Less obvious, but still clear enough, were the three small groups of blobs - blobs with no shadowy tails - which were waiting patiently for them, snugged down in shell-holes just behind the empty front line: the Hampshiremen had only a few more steps in the mud and a few more breaths of life before they ran into the hidden machine-guns of the German rearguard. In half an hour all this vital outwork of the Hindenburg Line would be in British hands, but thirty minutes would be a thousand years too late for the assault company.
Mitchell laid aside his magnifying glass sadly, listening in the silence to the sound of the machine-guns in his imagination.
This was one of the bad moments when the absolute peace of the Great War Documents Room of the British Commonwealth Institute for Military Studies turned sour on him. When he had first established himself in the furthest corner of the room, concealed behind the very material through which he was burrowing, it had seemed the ideal hole for him. Not even the loudest London noise could penetrate such defences, losing its way hopelessly among the bookshelves of the Douglas Haig Library next door, which barred its way.
Yet it was here that he had discovered the difference between silence and tranquillity.
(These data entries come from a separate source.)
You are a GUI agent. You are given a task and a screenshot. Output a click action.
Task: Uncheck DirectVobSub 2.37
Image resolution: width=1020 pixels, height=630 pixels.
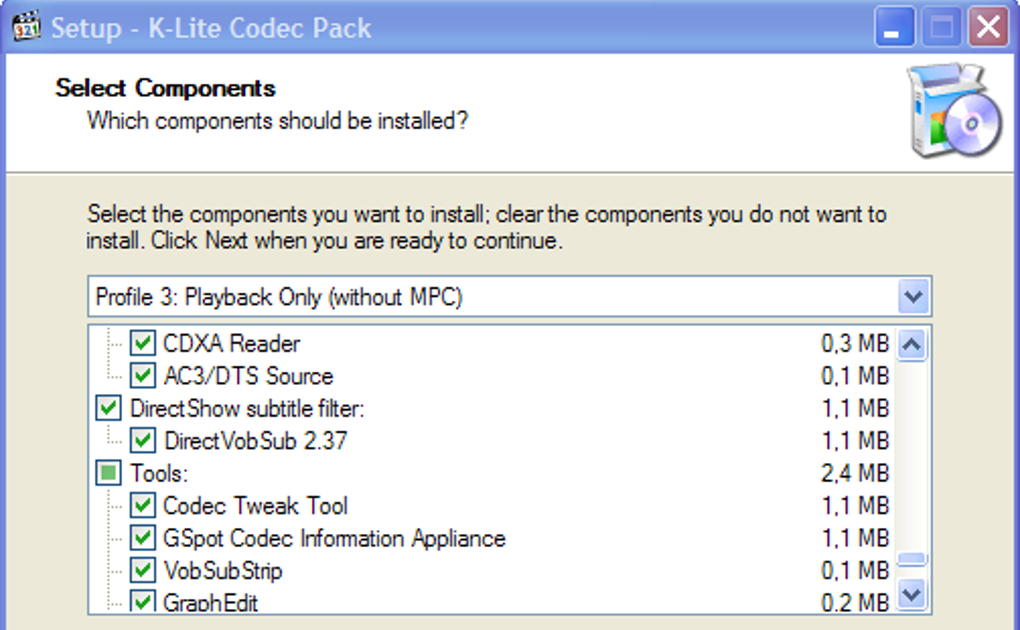click(142, 441)
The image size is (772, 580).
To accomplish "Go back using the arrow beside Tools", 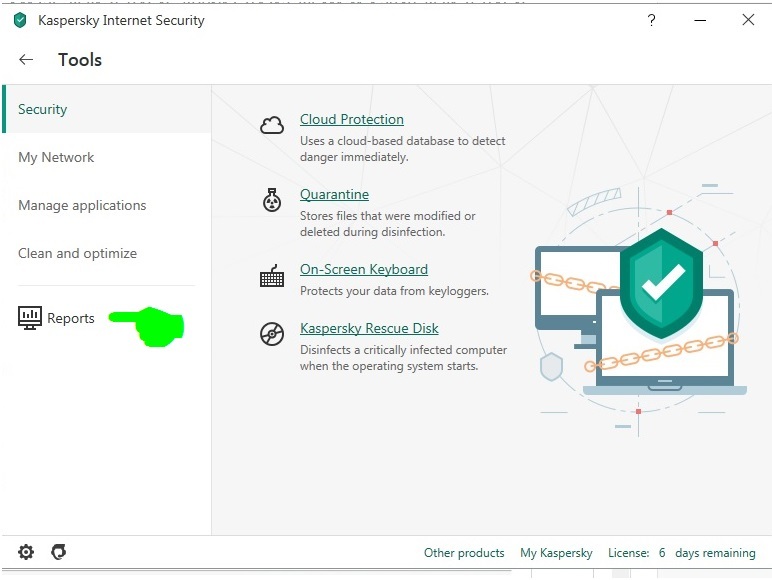I will click(26, 60).
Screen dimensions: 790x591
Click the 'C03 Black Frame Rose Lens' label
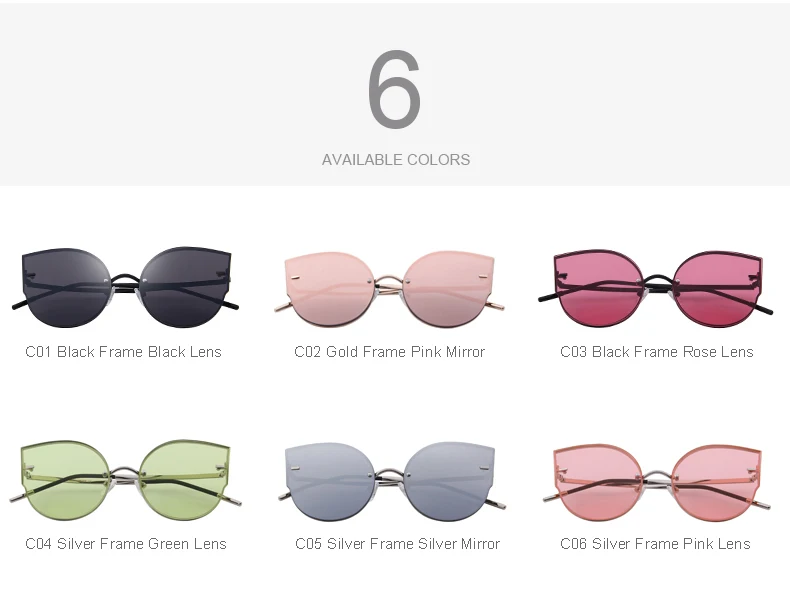pos(656,352)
He had been prepared for the dull days, when never a thought came to him unstamped by its passage through some other brain, and by now he was far too old a hand at the game to hope for anything spectacular. What he had not expected and what still ambushed him were the moments like this, when the weight of death and pain in the piles of dusty papers and long-forgotten diaries suddenly closed in crushingly on him, destroying his critical ability and breaking down his discipline and training. This ought not to have been such a moment. Outside, the autumn sun had returned after a week of rain, slanting down through the high window to cheer him up. He had known from the start that the letters of General Sir Henry Chesney contained nothing of interest beyond the much-quoted passage about the Fontaine-du-Bois success, when the West Hampshires and the 40ist United States Infantry had in the end performed together so creditably; to read the General’s own meticulous copperplate was more an act of piety than an essential piece of research.
And then, at the very bottom of the box, he had come upon this faded air photograph.
There was really nothing very special about it; the inscribed date and the map reference pinned it down exactly to an event about which everything was already known. He had seen others like it before. Yet for some unfathomable reason it had altogether destroyed his peace of mind.
There was no doubt in his mind that this was where the machine-gunners had cut down the attackers, right in front of the village. A few seconds after this photograph had been taken they had opened fire, only to be outflanked and killed in their turn by the second wave a few minutes afterwards. For all the little blobs on the photograph, British and German, this was the last hour of the last day of their war, and this their corner of the foreign field. And it was pointless to mourn men whose fatherless children were now grandfathers.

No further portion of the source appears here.